(Bloomberg) -- WeWork was accused in a lawsuit of reneging on a pledge to invest $450 million in a San Francisco development project that was supposed to showcase the WeLive communal living initiative.

Parkmerced Investors LLC sued the troubled co-working startup Thursday in New York state court, saying it abandoned a promise to help build WeWork-designed apartments and communal living space with media rooms, hot tubs and activities such as happy hours and yoga classes. Parkmerced Investors is seeking at least $100 million in damages.

The sprawling Parkmerced neighborhood, flanked by a lake and the San Francisco Golf Club, dates back to the 1940s and now offers high-rise apartments and town homes spread across 150 acres. Over the years, the complex has had backing from high-profile investors including the late real-estate billionaire Harry Helmsley and Fortress Investment Group.

The lawsuit comes after WeWork sued Parkmerced Investors in March in the same New York court, claiming it didn’t meet financing conditions for the deal and refused to return a $20 million exclusivity fee to complete the equity investment in the project.

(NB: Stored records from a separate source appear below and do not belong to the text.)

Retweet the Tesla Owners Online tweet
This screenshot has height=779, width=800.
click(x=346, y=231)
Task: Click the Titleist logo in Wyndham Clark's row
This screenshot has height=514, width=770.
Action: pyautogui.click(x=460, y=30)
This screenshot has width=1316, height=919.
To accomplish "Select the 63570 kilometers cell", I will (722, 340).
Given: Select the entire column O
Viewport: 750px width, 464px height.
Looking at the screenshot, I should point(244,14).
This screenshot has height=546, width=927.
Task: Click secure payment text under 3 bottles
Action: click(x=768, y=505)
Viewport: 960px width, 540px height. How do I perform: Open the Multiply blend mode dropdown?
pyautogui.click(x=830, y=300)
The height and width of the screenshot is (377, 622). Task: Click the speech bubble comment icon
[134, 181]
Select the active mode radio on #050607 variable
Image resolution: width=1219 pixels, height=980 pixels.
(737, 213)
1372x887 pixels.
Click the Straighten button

WeWork’s financial and legal woes have mounted in recent months following suits over its botched initial public offering plans and an alleged $1.7 billion buyout to its co-founder and former CEO Adam Neumann.

Read More: A Brief History of WeWork, the Flying Startup Facing Turbulence

Neumann approached Parkmerced’s lead developer Maximus Real Estate Partners in 2015, claiming WeWork “would one day “be bigger than Apple,’”and insisting that the Parkmerced investment “had to be mine,” according to Thursday’s breach-of-contract complaint. In 2018, an agreement was reached for WeWork to pay $275 million at closing and $175 million 180 days later, but the company backed out, according to Parkmerced Investors.

After the deal fell through, the Parkmerced project lost a year closing on another investment transaction and incurred millions of dollars in loan interest fees, out-of-pocket expenses and other costs, according to the complaint. Parkmerced Investors claims in its suit that the exclusivity fee was non-refundable.

WeWork declined to comment on the suit.